The first development troubles him more than the second, at least on the surface. At the insistence of girlfriend Olivia Wilde, Pine travels to California for the funeral, taking up residence in the patchouli- and vine-laden Laurel Canyon home of his distant mother (Michelle Pfeiffer, good as always) and burrowing into his own bitterness when he learns his father left him only a collection of classic LPs. Then he learns there’s another bequest: a wad of money and instructions to take it to the downscale apartment home of the recovering alcoholic half-sister (Elizabeth Banks) and shaggy-haired nephew (Michael Hall D’Addario) Pine never knew he had. In the patience-trying drama that follows, Pine befriends Banks and her son, first by striking up a conversation at an AA meeting, then by showing up and hanging out with her and the kid. For a while, he keeps his true identity a secret, as he theoretically considers keeping the cash for himself.

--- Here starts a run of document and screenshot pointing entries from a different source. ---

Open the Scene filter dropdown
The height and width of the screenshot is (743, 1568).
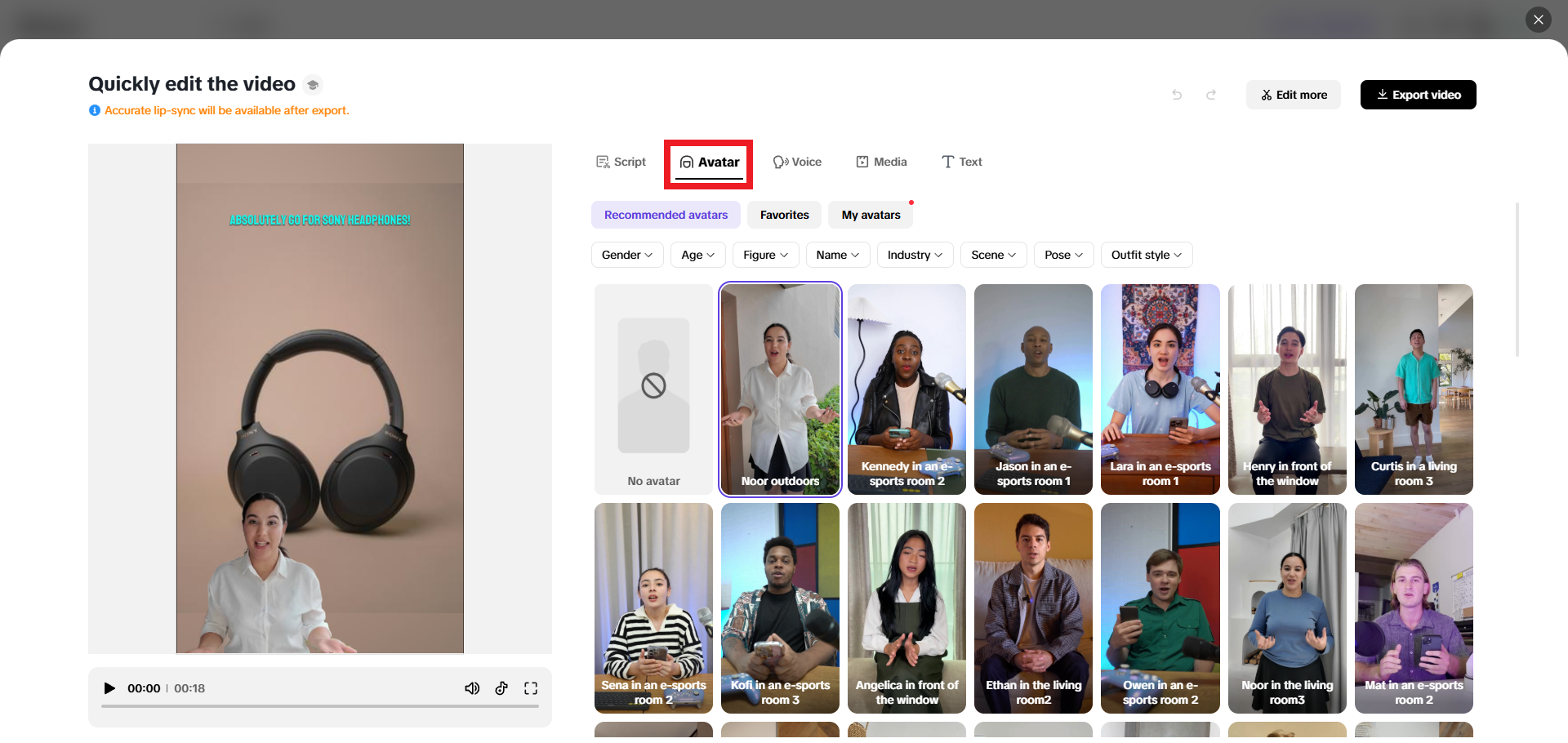coord(993,255)
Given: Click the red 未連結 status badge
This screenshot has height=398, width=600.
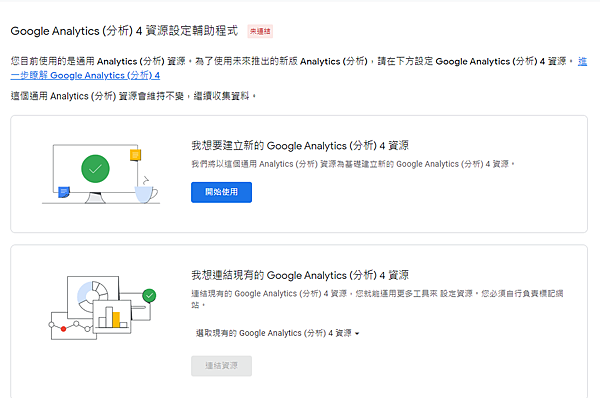Looking at the screenshot, I should click(x=260, y=31).
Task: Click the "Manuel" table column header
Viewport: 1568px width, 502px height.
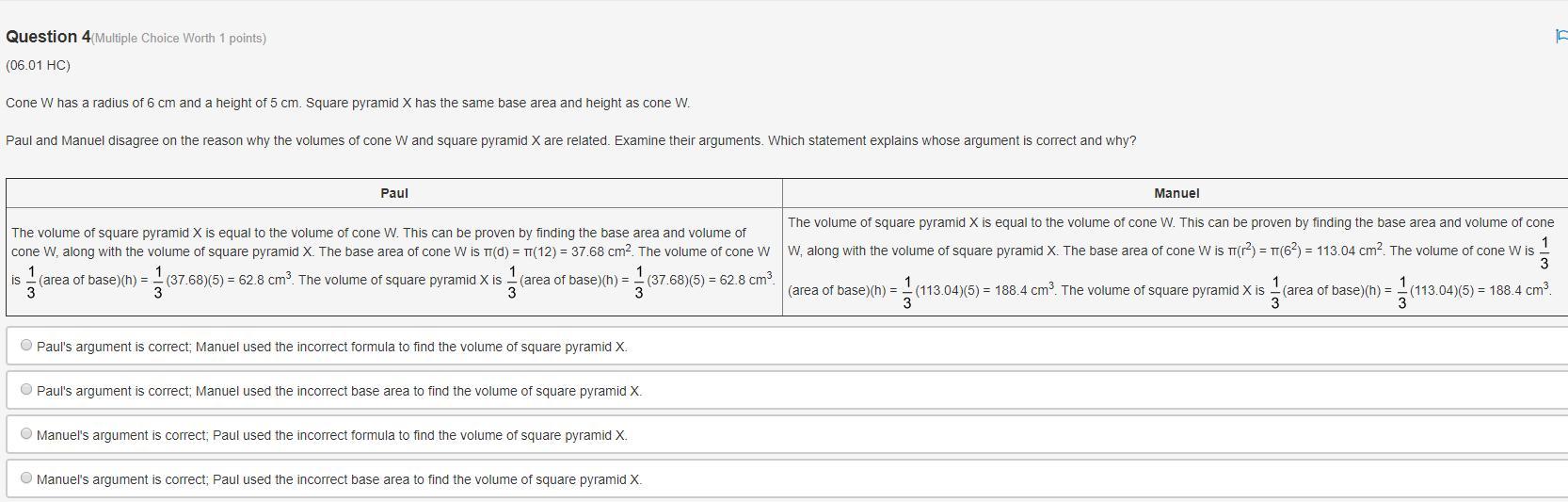Action: coord(1176,193)
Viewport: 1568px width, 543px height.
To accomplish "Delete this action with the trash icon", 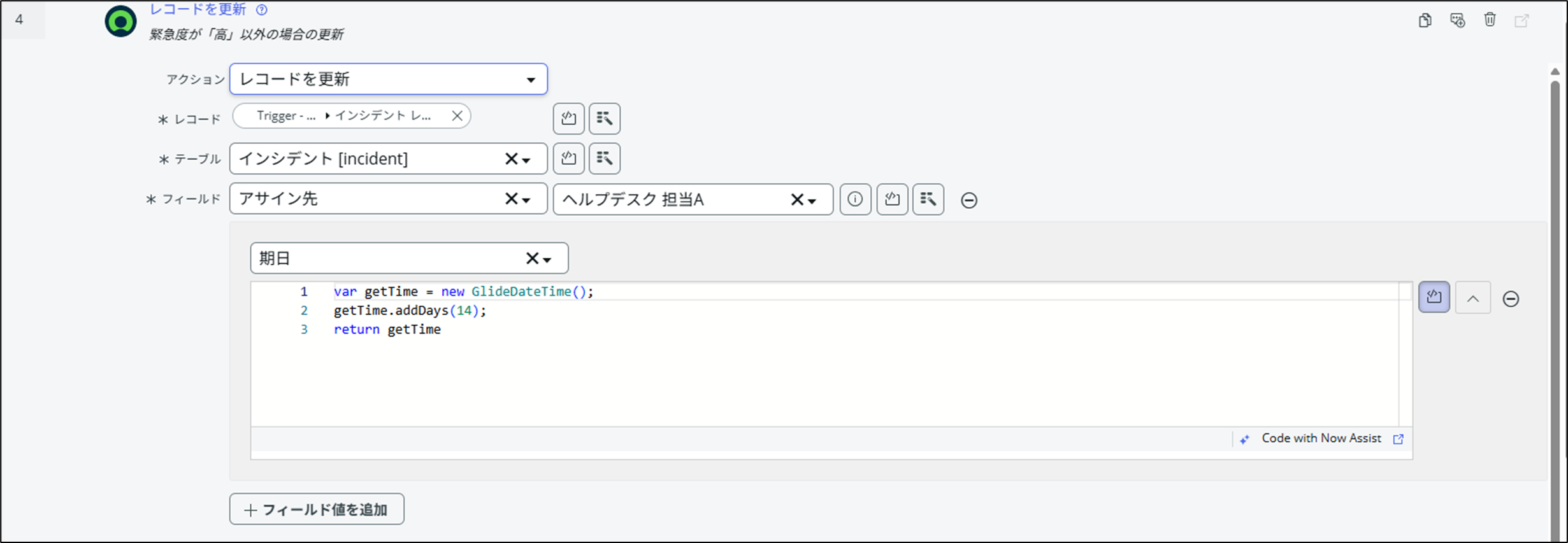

Not since The Lucky One—which, admittedly, wasn’t that long ago—has a movie tried to wring so much drama out of a character keeping his mouth shut, so it’s to Pine and Banks’ credit that they almost make it work. Both play their hyper-verbal characters as overcranked and overcaffeinated, people who have built up layers of defenses to deal with the many ways the world has beaten them up over the years. Though they were raised apart, the family resemblance is unmistakable, and the real drama of the film comes from each character’s reluctant moves to lower those defenses. Kurtzman overstylizes some scenes—a flaw he shares with many first-time directors given a decent budget—but has the good sense to get out of his cast’s way most of the time. They bring heart to material that otherwise moves to assembly-line rhythms as it pushes Pine’s character toward a redemption that’s too obviously his for the taking, the moment he decides not to keep his mouth shut.